Gaeth v. Hartford Life Ins. Co., 2008 WL 3833879 (6th Cir. Aug. 19, 2008): The plan participant, Gaeth, was receiving LTD benefits when the plan administrator, Hartford, determined he was no longer disabled based on a surveillance video showing him moving without difficulty and his operation of an antique-lamp restoration business. The District Court found that Hartford's determination was arbitrary and capricious because it was not supported by any medical evidence of Gaeth's physical condition and remanded the case back to Hartford for further review of eligibility for benefits. It also awarded Gaeth attorney's fees. Harford appealed and the Sixth Circuit reversed the award of attorney's fees. In doing so, it noted that the District Court applied the wrong test and, instead, should have utilized the King five-factor test. Under that test, the fourth and fifth factors did not support an award of attorney's fees. For example, under the fourth factor - "conferring a common benefit on plan participants or resolving a significant legal question under ERISA" - there was no evidence that Gaeth sought to obtain a common benefit, that other participants were in his same position or that other participants would obtain a re-determination of a similarly adverse benefits decision as a result of Gaeth's success. Under the fifth factor - "relative merits of the parties' positions" - the Sixth Circuit focused on the fact that Gaeth may ultimately lose the benefits determination and this would lead to an incongruous situation where the party that ultimately wins is required to pay attorney's fees to the losing party.
Chalker v.
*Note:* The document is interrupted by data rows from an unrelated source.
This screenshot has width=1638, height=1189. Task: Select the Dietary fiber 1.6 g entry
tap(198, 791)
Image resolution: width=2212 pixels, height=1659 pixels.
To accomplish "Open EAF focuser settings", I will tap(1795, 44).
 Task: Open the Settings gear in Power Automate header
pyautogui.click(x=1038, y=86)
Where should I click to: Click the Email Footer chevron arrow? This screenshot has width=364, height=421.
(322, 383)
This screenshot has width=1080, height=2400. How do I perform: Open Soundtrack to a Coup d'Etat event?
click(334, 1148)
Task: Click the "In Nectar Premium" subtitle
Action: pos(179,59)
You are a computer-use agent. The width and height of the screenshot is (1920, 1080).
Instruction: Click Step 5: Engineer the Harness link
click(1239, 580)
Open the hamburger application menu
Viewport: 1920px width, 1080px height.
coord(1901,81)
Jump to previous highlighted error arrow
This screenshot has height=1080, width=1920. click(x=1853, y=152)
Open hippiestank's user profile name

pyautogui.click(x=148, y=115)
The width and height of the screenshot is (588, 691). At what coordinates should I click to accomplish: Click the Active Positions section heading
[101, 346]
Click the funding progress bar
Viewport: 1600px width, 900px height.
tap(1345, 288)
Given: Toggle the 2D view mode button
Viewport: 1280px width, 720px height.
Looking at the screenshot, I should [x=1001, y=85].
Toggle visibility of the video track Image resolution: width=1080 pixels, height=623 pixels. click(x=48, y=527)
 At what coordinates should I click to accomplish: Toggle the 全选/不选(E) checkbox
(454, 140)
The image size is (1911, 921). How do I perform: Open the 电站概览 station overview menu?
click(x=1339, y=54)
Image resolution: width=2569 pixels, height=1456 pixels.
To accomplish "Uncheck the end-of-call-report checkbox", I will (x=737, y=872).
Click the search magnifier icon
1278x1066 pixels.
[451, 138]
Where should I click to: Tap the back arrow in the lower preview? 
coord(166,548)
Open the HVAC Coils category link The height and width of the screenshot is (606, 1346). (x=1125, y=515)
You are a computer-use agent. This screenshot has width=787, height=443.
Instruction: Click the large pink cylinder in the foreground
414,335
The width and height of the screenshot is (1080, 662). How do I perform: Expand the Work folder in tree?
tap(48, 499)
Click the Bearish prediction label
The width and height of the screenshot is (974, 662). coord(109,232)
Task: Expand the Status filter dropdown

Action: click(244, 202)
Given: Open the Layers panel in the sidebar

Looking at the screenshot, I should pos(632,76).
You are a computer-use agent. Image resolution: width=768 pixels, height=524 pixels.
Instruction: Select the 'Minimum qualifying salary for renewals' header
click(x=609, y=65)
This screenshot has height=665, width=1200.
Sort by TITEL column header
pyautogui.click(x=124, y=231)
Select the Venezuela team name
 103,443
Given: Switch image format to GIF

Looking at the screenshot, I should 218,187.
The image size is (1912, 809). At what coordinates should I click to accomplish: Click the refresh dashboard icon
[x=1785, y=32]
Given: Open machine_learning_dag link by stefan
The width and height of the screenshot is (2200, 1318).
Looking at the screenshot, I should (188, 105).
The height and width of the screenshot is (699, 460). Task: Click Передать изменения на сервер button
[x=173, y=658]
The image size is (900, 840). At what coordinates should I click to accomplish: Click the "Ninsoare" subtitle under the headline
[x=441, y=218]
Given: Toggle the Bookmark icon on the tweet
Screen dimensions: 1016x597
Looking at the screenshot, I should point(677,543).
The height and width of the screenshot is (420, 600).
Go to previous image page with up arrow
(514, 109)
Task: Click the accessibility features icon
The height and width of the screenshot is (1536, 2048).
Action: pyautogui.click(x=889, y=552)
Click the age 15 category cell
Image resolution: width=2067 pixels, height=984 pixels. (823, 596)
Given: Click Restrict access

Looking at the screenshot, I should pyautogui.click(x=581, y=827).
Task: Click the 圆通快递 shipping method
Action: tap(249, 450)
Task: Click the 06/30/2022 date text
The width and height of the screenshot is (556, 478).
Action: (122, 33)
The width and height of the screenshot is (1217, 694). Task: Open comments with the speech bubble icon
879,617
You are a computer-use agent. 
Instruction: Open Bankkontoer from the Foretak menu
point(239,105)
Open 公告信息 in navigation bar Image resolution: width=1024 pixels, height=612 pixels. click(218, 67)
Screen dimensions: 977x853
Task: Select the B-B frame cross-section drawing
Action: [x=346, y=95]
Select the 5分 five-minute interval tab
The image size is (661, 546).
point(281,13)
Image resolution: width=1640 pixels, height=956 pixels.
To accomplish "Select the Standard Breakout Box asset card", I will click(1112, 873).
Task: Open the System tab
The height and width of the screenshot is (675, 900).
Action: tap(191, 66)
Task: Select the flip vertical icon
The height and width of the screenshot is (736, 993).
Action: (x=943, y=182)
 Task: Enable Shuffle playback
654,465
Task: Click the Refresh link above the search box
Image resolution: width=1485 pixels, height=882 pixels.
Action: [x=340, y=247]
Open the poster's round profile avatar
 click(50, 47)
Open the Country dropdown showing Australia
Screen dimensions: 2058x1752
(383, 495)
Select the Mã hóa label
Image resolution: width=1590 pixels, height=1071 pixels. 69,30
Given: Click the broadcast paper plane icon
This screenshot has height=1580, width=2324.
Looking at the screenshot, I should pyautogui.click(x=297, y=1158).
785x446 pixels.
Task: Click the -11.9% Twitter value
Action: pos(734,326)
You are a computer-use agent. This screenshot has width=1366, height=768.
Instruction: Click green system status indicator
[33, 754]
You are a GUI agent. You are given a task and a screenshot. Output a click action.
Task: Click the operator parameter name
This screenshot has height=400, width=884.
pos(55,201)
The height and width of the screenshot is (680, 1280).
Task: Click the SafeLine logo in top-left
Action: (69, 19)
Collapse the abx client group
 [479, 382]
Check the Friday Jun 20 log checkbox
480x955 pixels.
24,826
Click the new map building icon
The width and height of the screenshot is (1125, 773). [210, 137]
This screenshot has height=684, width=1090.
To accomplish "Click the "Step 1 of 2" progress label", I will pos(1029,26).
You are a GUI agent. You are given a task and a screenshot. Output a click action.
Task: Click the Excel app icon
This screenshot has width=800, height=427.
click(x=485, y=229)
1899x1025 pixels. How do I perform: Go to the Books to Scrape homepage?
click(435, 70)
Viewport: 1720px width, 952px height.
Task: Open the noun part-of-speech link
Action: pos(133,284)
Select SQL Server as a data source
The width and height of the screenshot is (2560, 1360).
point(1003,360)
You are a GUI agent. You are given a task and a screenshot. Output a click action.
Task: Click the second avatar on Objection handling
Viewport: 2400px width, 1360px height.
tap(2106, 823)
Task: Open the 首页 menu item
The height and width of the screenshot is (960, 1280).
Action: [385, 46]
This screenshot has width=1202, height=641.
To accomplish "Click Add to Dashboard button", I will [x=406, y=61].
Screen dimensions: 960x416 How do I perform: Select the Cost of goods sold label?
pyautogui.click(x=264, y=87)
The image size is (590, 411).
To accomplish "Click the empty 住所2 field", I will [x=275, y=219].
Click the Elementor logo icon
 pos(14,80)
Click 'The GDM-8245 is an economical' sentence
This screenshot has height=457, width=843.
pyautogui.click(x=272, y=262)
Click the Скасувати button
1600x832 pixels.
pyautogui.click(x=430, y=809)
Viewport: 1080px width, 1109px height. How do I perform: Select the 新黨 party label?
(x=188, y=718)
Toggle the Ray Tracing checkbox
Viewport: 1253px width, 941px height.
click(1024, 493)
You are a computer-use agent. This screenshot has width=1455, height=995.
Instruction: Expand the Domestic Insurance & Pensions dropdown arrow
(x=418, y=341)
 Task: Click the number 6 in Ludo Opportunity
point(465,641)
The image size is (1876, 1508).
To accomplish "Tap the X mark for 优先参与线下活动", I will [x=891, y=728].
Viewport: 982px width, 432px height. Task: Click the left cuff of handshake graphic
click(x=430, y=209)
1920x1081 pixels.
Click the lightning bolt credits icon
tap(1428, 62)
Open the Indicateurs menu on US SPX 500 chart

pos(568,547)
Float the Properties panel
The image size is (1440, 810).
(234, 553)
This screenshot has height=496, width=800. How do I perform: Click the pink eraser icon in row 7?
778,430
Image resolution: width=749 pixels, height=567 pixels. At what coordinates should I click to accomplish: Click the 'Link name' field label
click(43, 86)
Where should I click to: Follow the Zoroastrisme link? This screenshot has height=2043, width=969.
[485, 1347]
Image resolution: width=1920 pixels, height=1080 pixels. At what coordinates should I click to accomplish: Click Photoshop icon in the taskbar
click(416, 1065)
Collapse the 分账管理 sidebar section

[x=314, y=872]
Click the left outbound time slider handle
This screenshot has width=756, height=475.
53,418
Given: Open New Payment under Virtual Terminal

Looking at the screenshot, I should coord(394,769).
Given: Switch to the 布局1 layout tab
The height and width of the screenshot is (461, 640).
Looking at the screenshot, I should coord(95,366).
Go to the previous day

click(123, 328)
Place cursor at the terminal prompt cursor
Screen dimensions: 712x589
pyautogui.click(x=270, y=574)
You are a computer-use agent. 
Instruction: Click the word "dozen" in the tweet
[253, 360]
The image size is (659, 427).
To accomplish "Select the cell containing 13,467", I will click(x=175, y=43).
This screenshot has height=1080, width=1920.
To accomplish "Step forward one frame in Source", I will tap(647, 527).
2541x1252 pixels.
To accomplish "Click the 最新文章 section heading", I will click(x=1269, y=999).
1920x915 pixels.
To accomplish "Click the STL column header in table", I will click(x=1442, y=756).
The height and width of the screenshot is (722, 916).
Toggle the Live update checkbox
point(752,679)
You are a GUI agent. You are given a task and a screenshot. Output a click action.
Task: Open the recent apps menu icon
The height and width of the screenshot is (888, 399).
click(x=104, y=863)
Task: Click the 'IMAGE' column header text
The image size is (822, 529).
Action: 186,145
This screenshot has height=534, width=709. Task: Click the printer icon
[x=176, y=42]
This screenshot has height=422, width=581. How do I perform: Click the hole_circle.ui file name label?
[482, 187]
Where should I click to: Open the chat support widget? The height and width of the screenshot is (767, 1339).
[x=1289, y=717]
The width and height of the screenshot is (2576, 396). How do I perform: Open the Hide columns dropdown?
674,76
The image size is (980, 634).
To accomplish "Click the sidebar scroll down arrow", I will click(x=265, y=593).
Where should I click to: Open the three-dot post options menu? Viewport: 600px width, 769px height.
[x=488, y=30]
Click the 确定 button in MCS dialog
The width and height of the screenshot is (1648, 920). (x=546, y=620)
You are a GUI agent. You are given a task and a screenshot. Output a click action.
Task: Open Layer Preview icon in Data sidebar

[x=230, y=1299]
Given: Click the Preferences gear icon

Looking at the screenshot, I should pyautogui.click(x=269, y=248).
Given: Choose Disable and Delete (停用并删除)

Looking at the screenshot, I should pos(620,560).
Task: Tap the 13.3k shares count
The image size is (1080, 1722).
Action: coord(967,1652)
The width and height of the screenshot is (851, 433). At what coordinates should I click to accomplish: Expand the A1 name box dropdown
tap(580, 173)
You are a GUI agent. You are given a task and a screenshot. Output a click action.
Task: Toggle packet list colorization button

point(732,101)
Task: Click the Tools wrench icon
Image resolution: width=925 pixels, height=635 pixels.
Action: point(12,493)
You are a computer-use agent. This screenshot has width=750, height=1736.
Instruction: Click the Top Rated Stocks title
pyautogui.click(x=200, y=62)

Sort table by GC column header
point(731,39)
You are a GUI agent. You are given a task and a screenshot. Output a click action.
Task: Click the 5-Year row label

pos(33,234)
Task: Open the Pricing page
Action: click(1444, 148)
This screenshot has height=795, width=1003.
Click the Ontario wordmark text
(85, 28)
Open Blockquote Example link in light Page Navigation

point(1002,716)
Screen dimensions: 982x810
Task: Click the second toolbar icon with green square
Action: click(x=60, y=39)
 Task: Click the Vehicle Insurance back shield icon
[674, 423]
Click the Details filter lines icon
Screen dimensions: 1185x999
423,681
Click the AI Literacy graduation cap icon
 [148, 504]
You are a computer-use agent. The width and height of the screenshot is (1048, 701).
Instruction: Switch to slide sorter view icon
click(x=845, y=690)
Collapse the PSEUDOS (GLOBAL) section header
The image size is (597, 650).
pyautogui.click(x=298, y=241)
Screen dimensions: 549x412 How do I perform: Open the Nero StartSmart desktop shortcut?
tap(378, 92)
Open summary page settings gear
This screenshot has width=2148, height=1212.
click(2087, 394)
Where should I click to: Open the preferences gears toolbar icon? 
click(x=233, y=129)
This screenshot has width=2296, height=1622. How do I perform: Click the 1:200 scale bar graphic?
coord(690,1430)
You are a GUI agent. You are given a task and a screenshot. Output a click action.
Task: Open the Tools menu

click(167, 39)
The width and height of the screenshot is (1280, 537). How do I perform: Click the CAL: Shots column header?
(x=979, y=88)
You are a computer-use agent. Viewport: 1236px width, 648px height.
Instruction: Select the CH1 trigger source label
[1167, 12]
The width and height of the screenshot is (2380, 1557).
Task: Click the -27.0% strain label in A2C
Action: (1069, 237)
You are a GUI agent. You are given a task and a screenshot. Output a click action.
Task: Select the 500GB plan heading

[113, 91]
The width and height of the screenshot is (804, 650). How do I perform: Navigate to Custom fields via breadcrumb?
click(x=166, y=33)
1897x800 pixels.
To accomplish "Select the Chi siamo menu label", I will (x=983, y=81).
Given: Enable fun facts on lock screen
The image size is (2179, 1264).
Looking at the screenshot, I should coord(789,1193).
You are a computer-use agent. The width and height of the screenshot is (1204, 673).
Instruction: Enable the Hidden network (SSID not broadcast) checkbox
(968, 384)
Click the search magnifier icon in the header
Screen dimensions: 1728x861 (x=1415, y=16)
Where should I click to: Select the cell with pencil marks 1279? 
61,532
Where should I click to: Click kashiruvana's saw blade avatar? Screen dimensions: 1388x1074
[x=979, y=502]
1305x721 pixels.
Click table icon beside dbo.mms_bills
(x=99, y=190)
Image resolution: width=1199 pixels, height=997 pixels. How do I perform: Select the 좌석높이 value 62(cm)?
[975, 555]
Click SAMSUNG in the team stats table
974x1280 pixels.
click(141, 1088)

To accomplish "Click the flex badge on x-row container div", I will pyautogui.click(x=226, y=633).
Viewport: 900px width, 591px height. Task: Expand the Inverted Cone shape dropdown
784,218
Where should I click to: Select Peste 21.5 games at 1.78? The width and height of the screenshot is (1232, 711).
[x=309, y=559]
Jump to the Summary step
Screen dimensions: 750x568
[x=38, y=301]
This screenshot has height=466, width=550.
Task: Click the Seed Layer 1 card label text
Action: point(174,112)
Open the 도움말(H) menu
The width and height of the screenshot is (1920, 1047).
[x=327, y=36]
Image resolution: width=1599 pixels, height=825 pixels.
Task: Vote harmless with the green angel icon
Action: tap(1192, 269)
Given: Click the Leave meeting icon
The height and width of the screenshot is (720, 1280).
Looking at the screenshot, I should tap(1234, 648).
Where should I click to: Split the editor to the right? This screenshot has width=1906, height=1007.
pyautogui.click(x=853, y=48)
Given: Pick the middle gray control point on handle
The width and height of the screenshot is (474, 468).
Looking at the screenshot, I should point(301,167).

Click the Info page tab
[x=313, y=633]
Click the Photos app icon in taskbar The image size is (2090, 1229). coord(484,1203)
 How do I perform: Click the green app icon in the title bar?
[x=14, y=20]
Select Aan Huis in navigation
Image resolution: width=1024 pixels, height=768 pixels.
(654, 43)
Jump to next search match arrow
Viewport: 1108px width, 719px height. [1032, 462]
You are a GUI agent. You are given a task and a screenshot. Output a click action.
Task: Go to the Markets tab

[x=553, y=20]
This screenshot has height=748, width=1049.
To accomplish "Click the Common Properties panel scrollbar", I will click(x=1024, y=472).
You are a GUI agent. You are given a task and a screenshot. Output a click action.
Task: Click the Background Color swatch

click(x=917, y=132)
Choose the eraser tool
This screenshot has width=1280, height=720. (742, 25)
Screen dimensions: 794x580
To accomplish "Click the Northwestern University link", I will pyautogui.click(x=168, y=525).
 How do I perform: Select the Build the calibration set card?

Raytheon Co., 2008 WL 3843503 (10th Cir. Aug. 19, 2008): The plan participant, Chalker, brought the underlying action against Raytheon, Chalker's employer, and Metropolitan Life Ins. Co., claims administrator, alleging wrongful termination of LTD benefits. The District Court disposed of the case on two grounds: (1) the suit was time-barred by the one-year limitation contained in the plan and (2) the insurer's decision was not arbitrary and capricious. The Tenth Circuit focused solely on the merits of the case and did not address whether the district court was correct in disposing of the case on limitations grounds. In analyzing the merits, the Court noted that the question is not whether the insurer made the correct decision but whether it had a reasonable basis for making its decision. The Court affirmed the District Court's decision and held that there was a reasonable basis for Met Life's decision based on the fact that it relied on the evaluations of two independent, board certified rheumatologists as well as an independent FCE, all of which suggested that that plaintiff could do some type of work.